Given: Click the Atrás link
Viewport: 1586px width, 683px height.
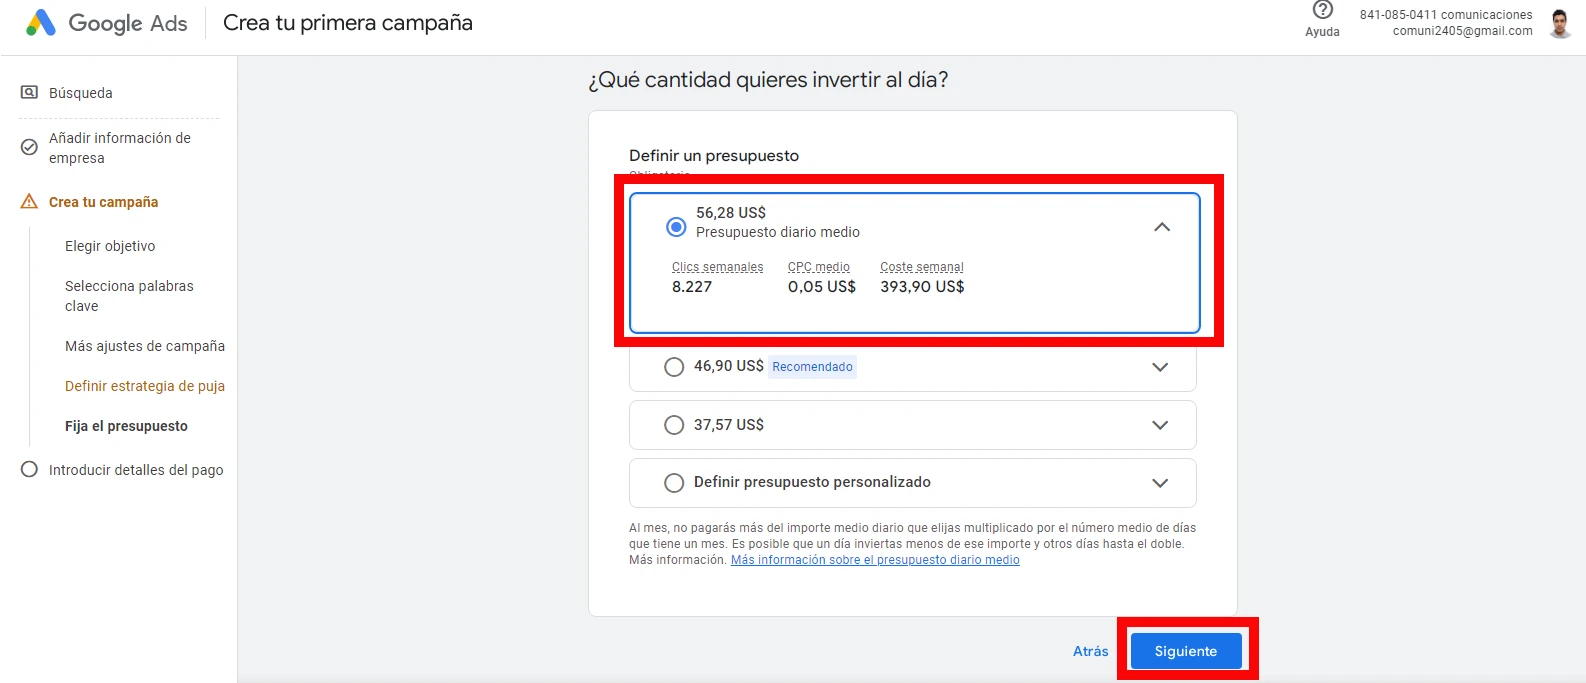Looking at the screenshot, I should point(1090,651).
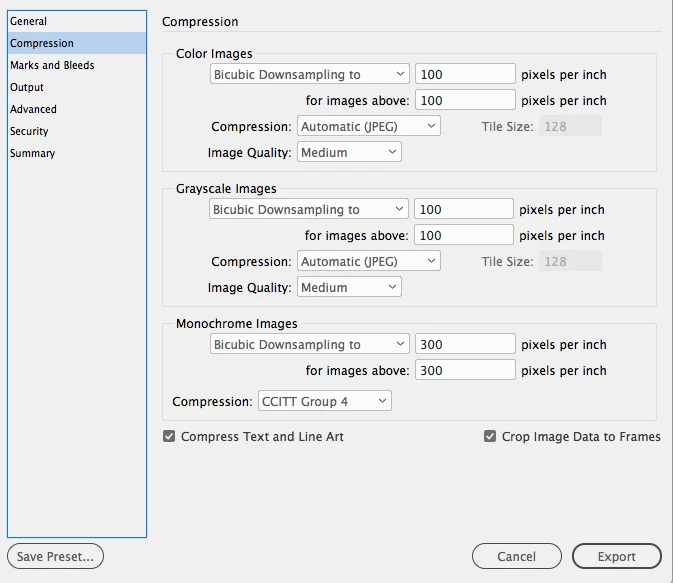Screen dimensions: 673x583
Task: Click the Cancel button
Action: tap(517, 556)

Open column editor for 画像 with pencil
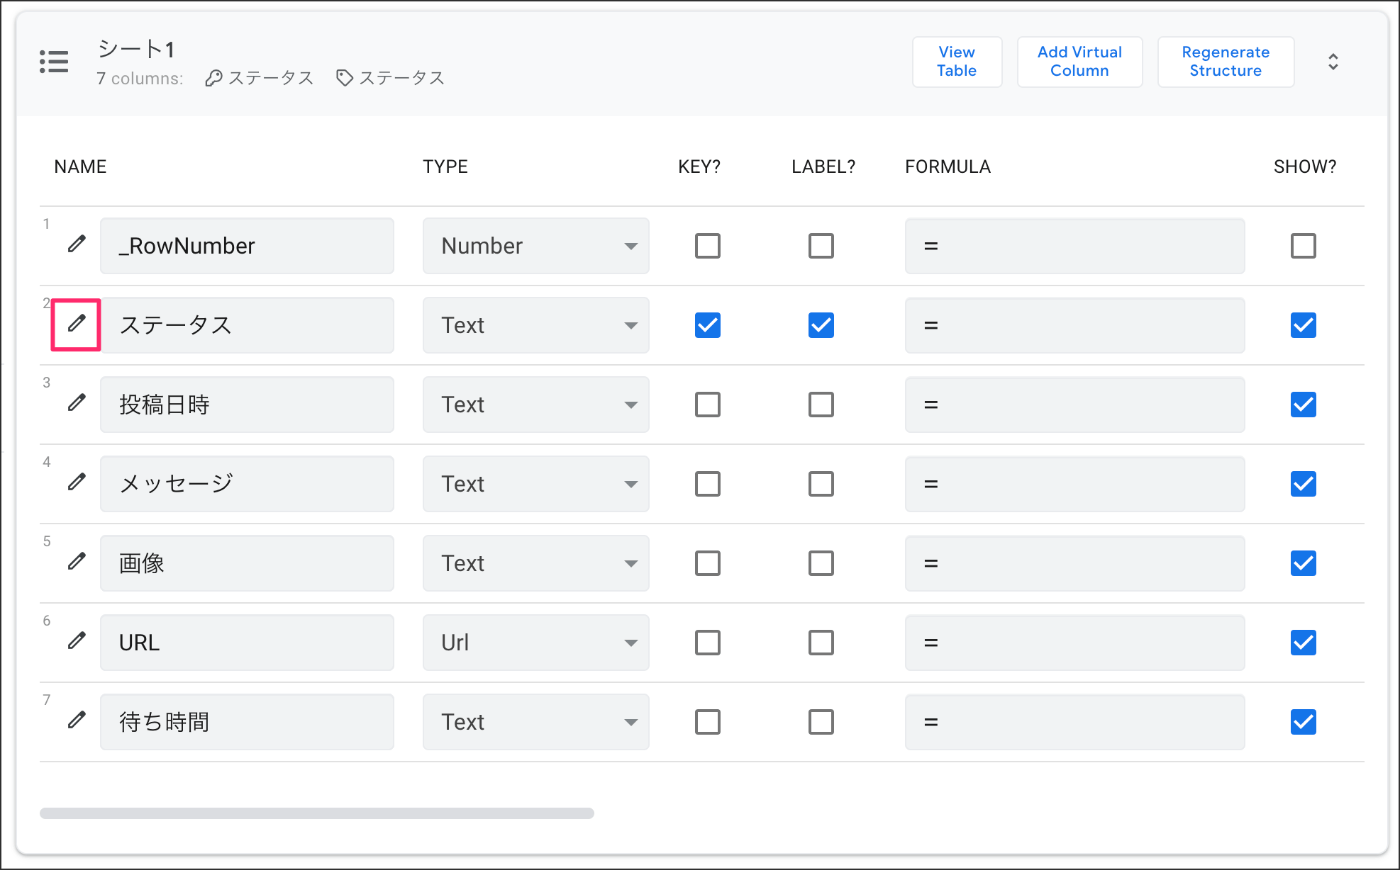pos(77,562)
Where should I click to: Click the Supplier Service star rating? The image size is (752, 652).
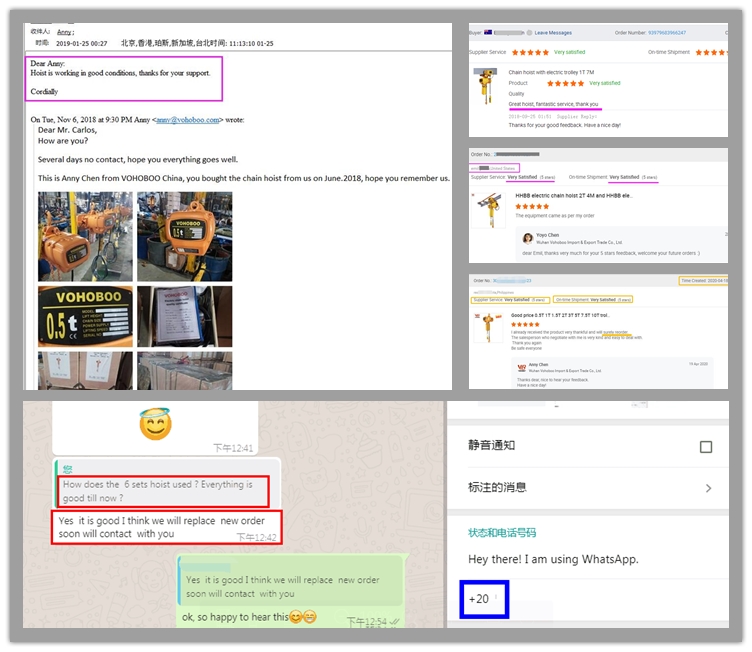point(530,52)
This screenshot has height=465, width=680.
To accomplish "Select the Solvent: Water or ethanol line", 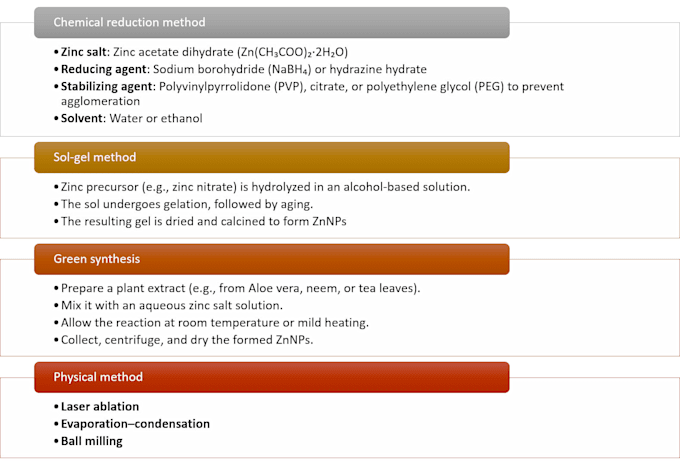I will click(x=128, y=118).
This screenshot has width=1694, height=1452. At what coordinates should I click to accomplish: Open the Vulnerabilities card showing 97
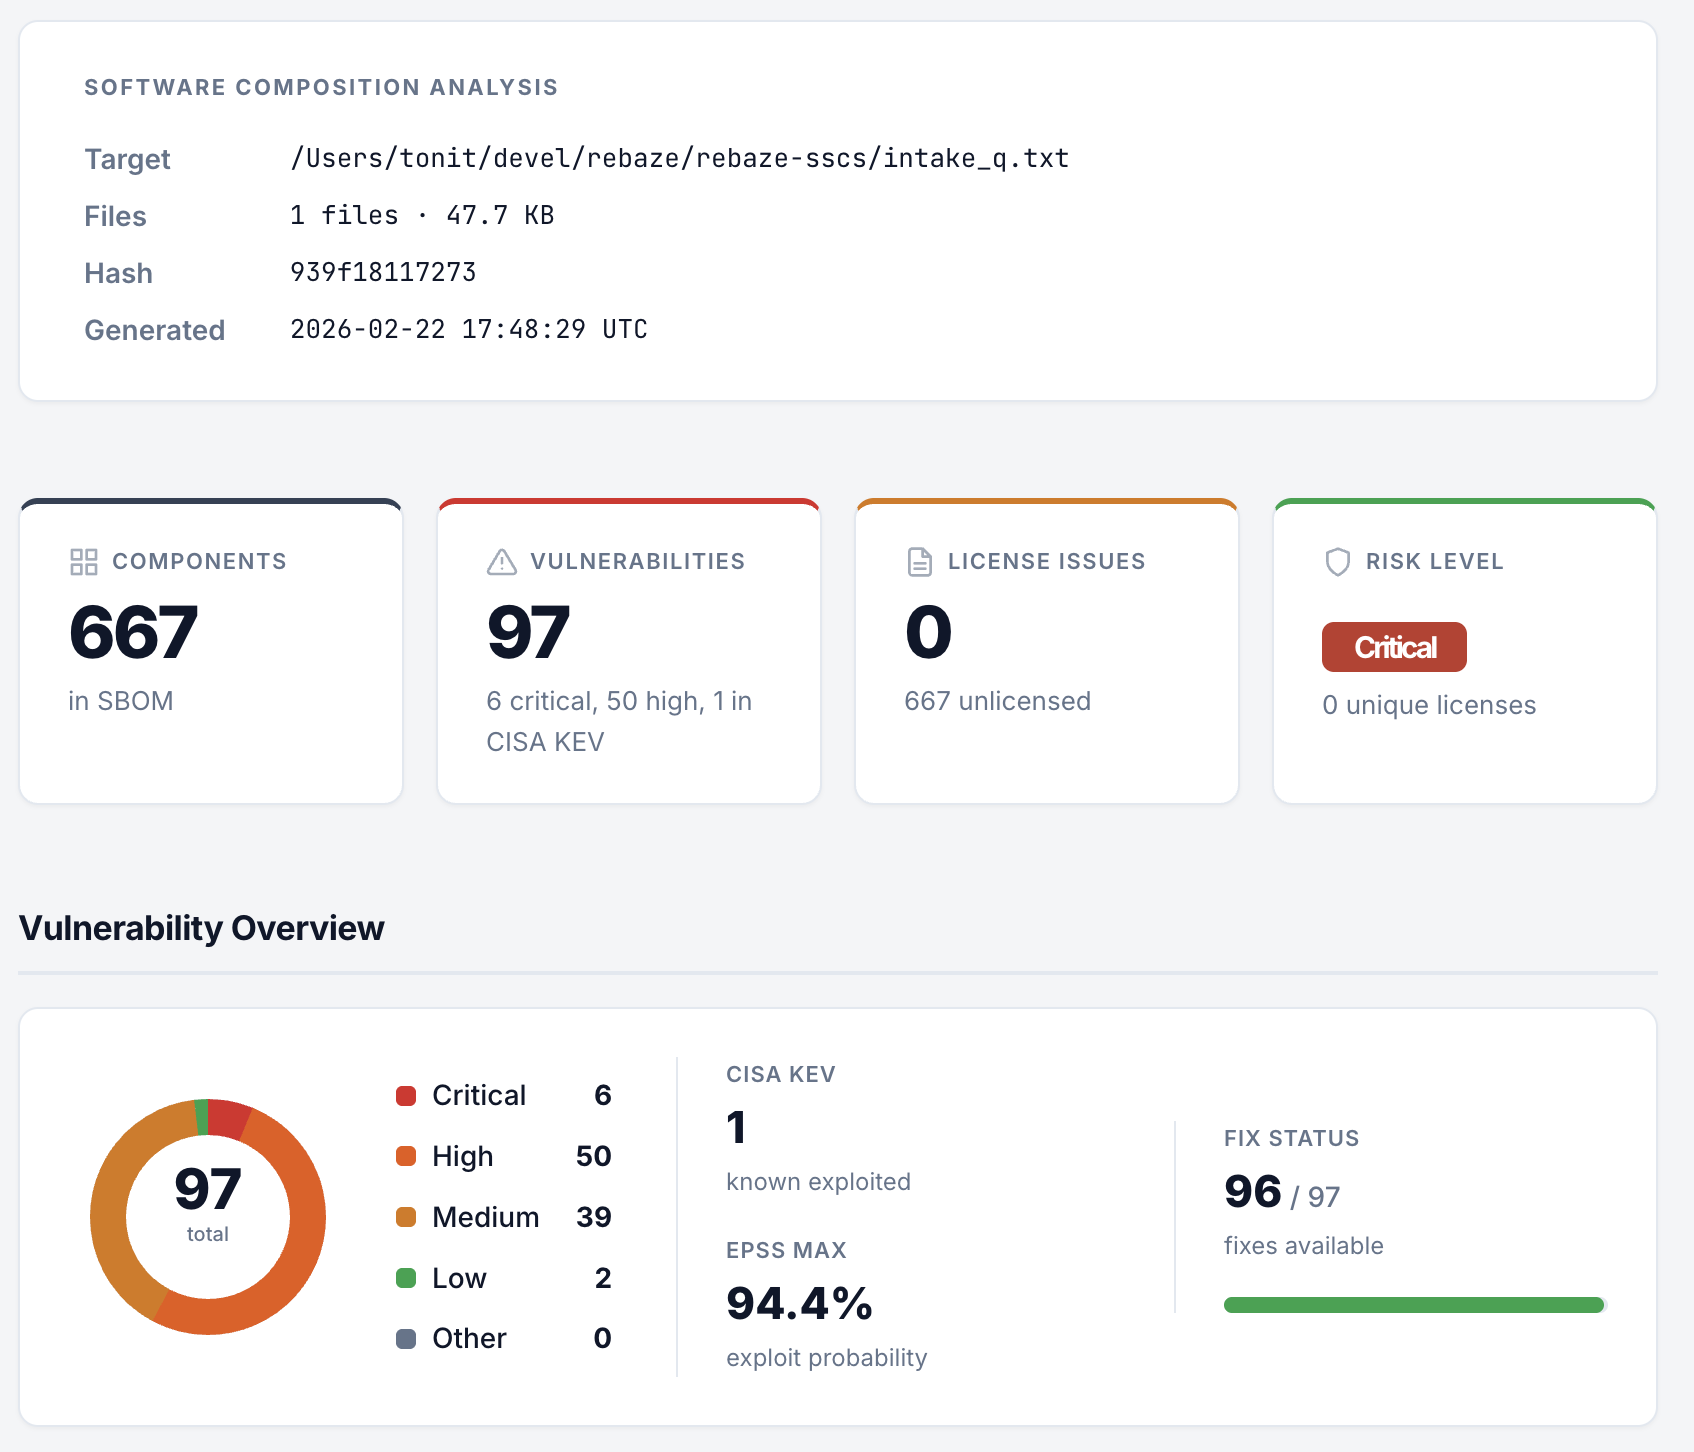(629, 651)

— WHAT TO WORK ON —
Exactly as written, repeat the lines from the beginning of the entries up to and including the line with "This screenshot has height=465, width=680.", but not the pictures.

— ANSWER SPACE —
Given: Click the Atrás link
Viewport: 1586px width, 683px height.
Looking at the screenshot, I should point(1090,651).
Screen dimensions: 673x583
Task: Click the Cancel button
Action: tap(517, 556)

Open column editor for 画像 with pencil
pos(77,562)
Where should I click to: Click the Supplier Service star rating? The image size is (752, 652).
point(530,52)
This screenshot has height=465, width=680.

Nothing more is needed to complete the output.